---- Estratto selezionato
Un’altra tecnologia decisiva entra in gioco al momento del trasporto: la registrazione di tutti i passaggi, dei tempi di attesa, ma soprattutto delle temperature attraversate, può consentire di avviare una cassetta di pomodori alla vendita più rapidamente in caso di attese eccessive sotto il sole, salvandola dalla pattumiera. Per questo tipo di tracciabilità ci sono dei sistemi, come quello della californiana Intelleflex, capaci di mettere insieme in un chip l’identificazione a radiofrequenza, il posizionamento via Gps e la registrazione delle temperature, inviando poi tutte queste informazioni al network di riferimento, con un costo estremamente ridotto.
I prodotti alimentari, però, non sono da considerarsi salvi nemmeno quando sono arrivati al mercato: un buon 15% degli sprechi alimentari globali avviene a valle della distribuzione, per futili motivi, tipo le imperfezioni estetiche di alcune partite di frutta o verdura, che sembrano meno appetibili di altre e finiscono in discarica. FoodStar è una piattaforma di comunicazione che lavora con la grande distribuzione nordamericana per consentire ai consumatori di approfittare di quelle partite di prodotti alimentari freschi che il supermercato decide di vendere a prezzi scontatissimi, perché non rientrano nei criteri ottimali di qualità: frutta e verdura bruttina o troppo matura, ma perfettamente commestibile, che viene salvata dalla pattumiera con un annuncio flash su FoodStar. Gli iscritti vengono allertati in tempo reale sulle vendite di questo tipo in atto nei paraggi e possono decidere se aderire o no: a un anno dalla fondazione, FoodStar è già in attivo grazie al notevole successo riscosso sia presso la distribuzione che tra i consumatori.
--------
Prosegua il brano sulle tecnologie contro lo spreco alimentare a partire dall'ultima frase riportata.
---- Dati forniti
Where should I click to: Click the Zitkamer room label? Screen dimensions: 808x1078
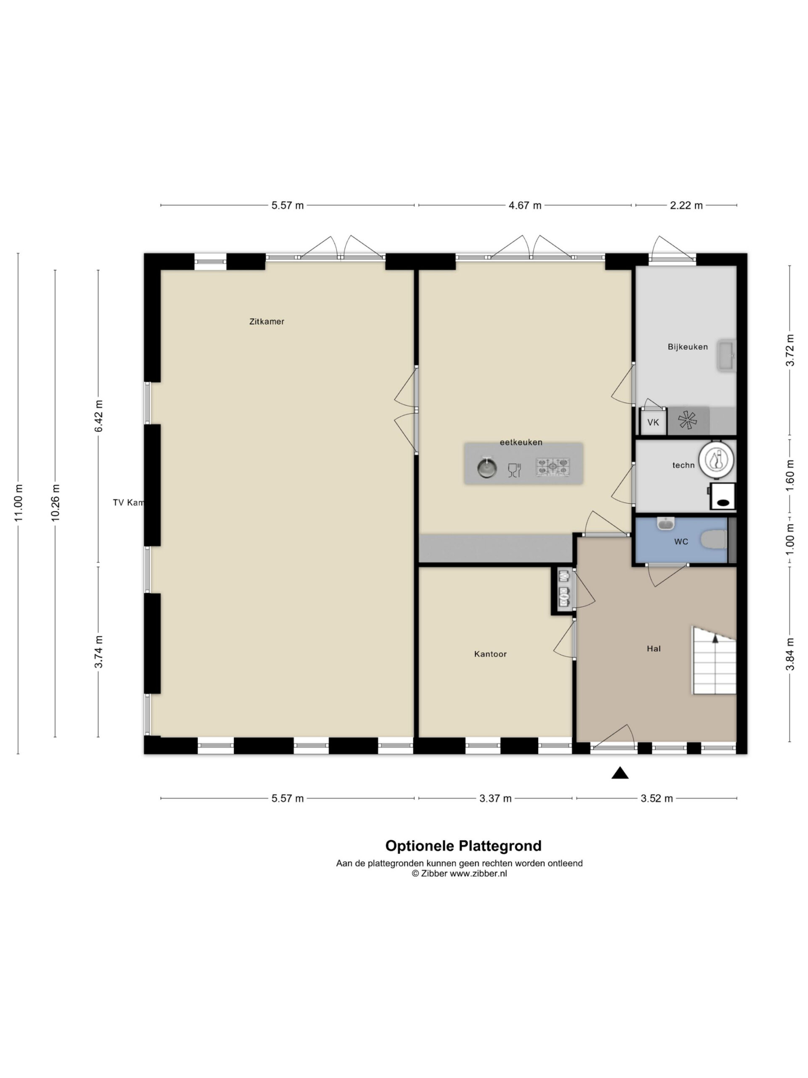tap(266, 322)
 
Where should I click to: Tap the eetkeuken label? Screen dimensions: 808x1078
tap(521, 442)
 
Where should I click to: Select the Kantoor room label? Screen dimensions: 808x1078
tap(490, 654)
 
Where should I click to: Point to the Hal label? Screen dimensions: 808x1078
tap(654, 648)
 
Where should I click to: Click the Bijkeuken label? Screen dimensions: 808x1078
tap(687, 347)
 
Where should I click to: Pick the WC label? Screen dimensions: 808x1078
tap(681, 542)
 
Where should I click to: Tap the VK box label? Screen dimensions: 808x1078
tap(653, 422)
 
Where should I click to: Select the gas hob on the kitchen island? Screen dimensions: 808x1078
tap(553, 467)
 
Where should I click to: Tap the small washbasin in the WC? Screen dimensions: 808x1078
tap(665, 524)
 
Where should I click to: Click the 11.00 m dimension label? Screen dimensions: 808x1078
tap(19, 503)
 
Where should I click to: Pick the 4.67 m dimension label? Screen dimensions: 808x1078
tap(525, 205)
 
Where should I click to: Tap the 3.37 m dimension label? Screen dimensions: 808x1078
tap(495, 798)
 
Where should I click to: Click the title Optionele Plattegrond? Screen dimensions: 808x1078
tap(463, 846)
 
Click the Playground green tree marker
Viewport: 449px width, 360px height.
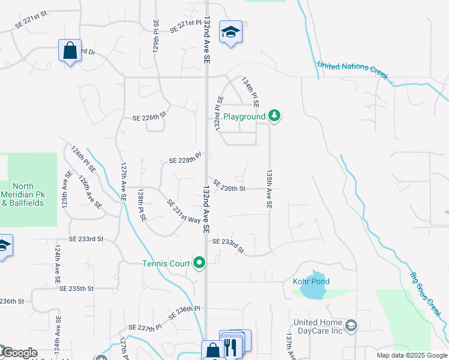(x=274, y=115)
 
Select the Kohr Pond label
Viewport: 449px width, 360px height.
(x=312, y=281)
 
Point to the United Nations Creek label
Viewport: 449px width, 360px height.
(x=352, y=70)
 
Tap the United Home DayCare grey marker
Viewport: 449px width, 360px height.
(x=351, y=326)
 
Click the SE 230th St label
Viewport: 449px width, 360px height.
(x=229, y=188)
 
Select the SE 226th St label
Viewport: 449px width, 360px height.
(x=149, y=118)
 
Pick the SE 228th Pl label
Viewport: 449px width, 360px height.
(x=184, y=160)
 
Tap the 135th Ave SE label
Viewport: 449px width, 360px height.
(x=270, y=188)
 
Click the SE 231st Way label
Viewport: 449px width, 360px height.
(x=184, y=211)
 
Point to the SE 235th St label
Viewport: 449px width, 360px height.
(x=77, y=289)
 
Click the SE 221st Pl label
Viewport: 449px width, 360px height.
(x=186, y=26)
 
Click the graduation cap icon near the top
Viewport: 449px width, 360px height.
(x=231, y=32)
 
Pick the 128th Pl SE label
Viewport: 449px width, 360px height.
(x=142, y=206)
--------
---- Dati forniti
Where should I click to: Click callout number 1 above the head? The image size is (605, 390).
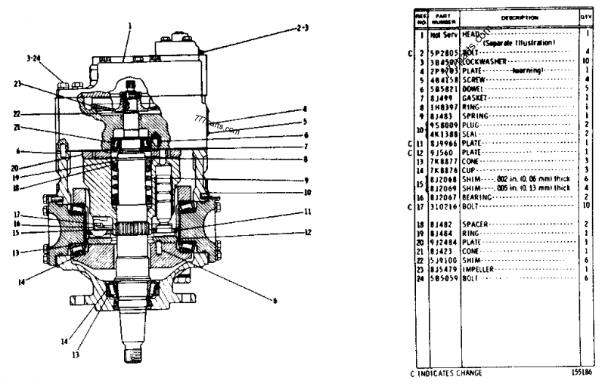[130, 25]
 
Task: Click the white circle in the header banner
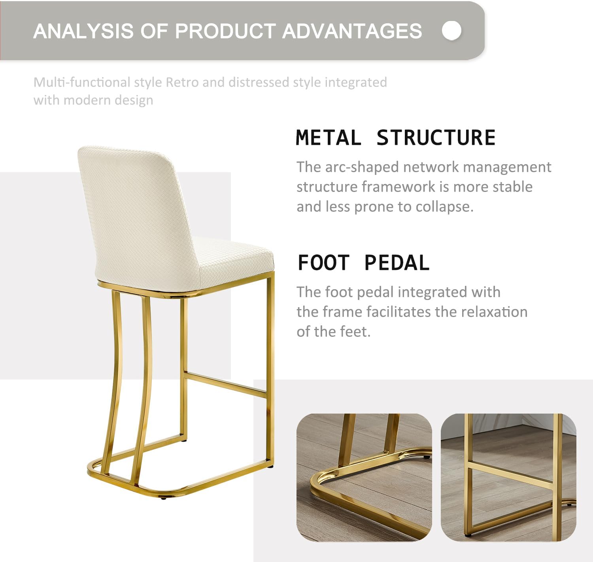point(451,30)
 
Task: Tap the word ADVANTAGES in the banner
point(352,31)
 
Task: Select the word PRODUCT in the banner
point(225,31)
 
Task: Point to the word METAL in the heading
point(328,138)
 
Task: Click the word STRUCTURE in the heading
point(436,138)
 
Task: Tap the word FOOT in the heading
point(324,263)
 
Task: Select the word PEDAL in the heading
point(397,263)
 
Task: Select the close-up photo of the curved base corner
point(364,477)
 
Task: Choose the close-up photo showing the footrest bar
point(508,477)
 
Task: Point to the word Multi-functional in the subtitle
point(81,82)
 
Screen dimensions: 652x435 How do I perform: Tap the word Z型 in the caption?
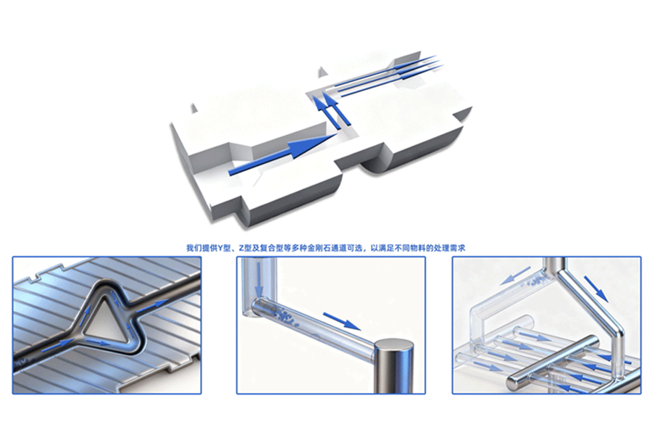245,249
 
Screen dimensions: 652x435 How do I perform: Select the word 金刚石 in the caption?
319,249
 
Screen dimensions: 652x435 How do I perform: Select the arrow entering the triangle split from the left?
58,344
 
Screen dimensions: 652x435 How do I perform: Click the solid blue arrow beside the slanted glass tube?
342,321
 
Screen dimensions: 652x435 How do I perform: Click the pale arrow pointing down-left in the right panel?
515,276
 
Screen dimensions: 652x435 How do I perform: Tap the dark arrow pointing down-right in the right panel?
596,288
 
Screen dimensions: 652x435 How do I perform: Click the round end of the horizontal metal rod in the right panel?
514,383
--------
**Risultato atteso**
Sistemi analoghi, anche se più artigianali, si stanno sviluppando in Europa, come nel caso di Fruta Feia, sistema portoghese di distribuzione della frutta e verdura rifiutata dai supermercati, che ha un network di migliaia di clienti. La stessa grande distribuzione ci prova: la catena francese Intermarché ha deciso da qualche mese di mettere in vendita la frutta “brutta” in alcuni supermercati, a prezzi molto competitivi. In Italia, è nota l’esperienza del Last Minute Market, uno spin-off dell’università di Bologna, che ha messo a punto nel 2000 il primo sistema professionale di riutilizzo di beni invenduti dalla grande distribuzione.
Gli sprechi a valle della distribuzione sono i più diffcili da evitare, ma c’è chi ci sta provando. LeanPath, ad esempio, offre un sistema automatizzato per ristoranti, ospedali, università e altri gestori di mense, in cui i dipendenti sono invitati a registrare il tipo di cibo che viene buttato, la quantità e la ragione della perdita. L’analisi dei dati ha consentito agli oltre 150 clienti di LeanPath di ridurre i loro sprechi all’80 per cento.